Occurrence of Fragmentation of Free and Combined Forms of the β-Subunit of Human Chorionic Gonadotropin*

Abstract

In an attempt to further study various fragments of free and combined forms of hCG.beta. present in biological fluids, we performed one- and two-dimensional sodium dodecyl sulfate-polyacrylamide gel elecrophoresis, followed by Western immunoblotting using antipeptide antibodies directed to the hCG.beta.(111-116) portion (monoclonal antibody FB12) antiserum to the hCG.beta.(8-16) portion or antiserum which was specific for fragments ending at residue 47. Results observed in crude preparation of urinary hCG demonstrated that in addition to the carboxyl-terminal part of the reduced hCG.beta. nicked subunit (.beta.NS) [hCG.beta.-(48-145)], three other fragments of mol wt 18,000 (F1), 16,500 (F2), and 12,000 (F3) were detectable after cleavage of disulfide bonds.
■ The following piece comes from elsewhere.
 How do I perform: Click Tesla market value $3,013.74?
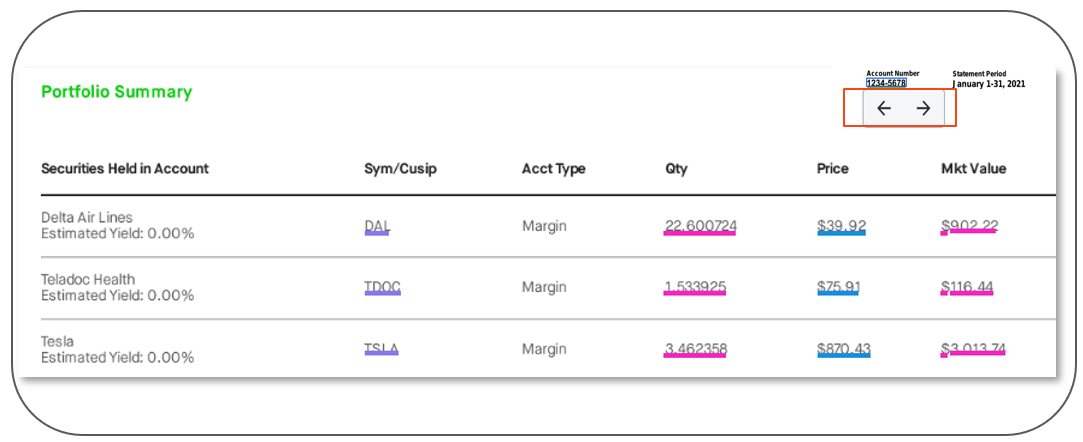[x=973, y=349]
Both the immunoreactivity pattern and peptide sequencing revealed that the F1 fragment was constituted of the hCG.beta.-(1-47) sequence, whereas the F2 fragment comprised the 6-47 portion. We then studied the .beta.NS in urine from either pregnant women or four patients with choriocarcinomas. Results showed that both hCG and the free .beta.-subunit contained .beta.NS. Furthermore, free hCG.beta. present in those urine samples appeared to be extensively, if not totally, nicked. Results observed in urine were confirmed using separation of hCG from its .beta.-subunit by a two-step chromatography procedure, identification of hCG ad hCG.beta. immunoreactive peaks by specific monoclonal immunoradiometric assay, and analysis of resulting preparations by one-dimensional electrophoresis under reducing conditions, followed by Western immunoblotting with FB12. This latter protocol was also used to investigate the presence of .beta.NS in sera of four patients with choriocarcinoma tumors. In those sera, hCP appeared to be nicked. This study demonstrates that the .beta.-subunit of hCG is modified by multiple fragmentations.